To our knowledge, this is the largest study to describe prevalence in a Mediterranean city in Spain providing pre-pregnancy weight status of 5447 women and allowing comparison with other studies at an international level.
However, this study did not get data of 416 women (12.7% of the sample) in whom the pre-pregnancy BMI was not available in the electronic clinical records. In addition, although gestational weight gain is an independent factor that can influence maternal and perinatal outcomes, we were not able to provide this gain, because this variable was not always available, in the electronic clinical records, so caused heterogeneity of the hospital registry at the end of pregnancy.28 Therefore, we suggest improving the quality of our hospital records, and obstetricians and midwives should report data on pregnant women's weight gain.29
Since this was a descriptive study, a relationship was observed between socio-demographic and obstetric factors and the presentation of a high BMI, so the causal inference is limited. Indeed, studies on the multifactorial origin of obesity involve a prospective cohort design that allows controlling for other variables that may influence the results such as lifestyle, culture, or religion.

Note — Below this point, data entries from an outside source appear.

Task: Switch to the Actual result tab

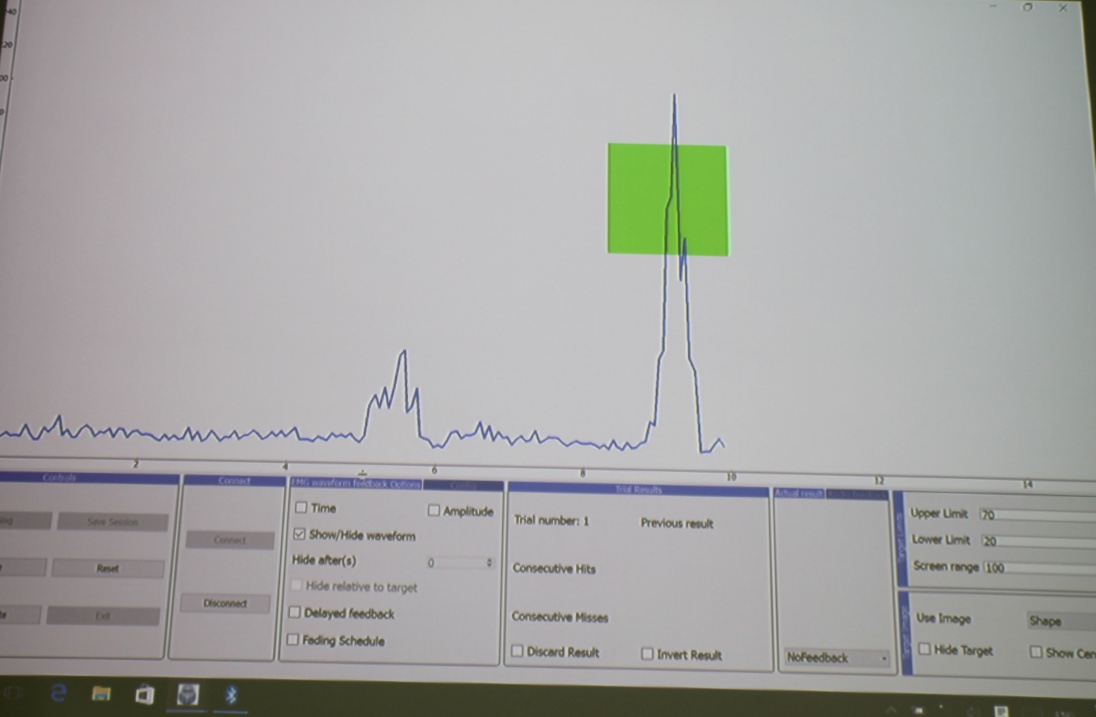Action: pyautogui.click(x=798, y=494)
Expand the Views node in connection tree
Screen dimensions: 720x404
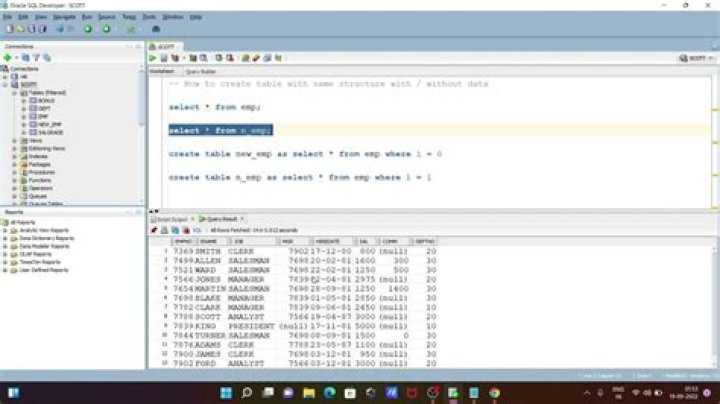pos(14,141)

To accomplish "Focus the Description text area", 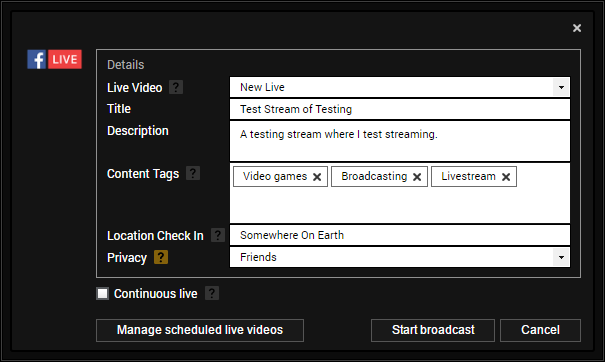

This results provide knowledge about the prevalence of women with pre-pregnancy overweight and obesity in a high maternity complexity hospital of Barcelona (Spain), and that this prevalence was lower than majority of countries on Europe.
This study shows the relationship between some socio-demographic factors with begin the pregnancy with an inadequate BMI, and the relationship between pre-pregnancy overweight or obesity with adverse maternal and perinatal outcomes.
FundingThis study had been funded in partially by the “Nurse and Society Foundation” as part of the Nurse Research Projects Grants (PR-389/2019) Barcelona, Spain.
Elena González-Plaza received a research grant from “La Pedrera Foundation” (Nurse intensification grant) Barcelona, Spain.
We are grateful to Mrs. Mariuxi Burgos for reading this manuscript.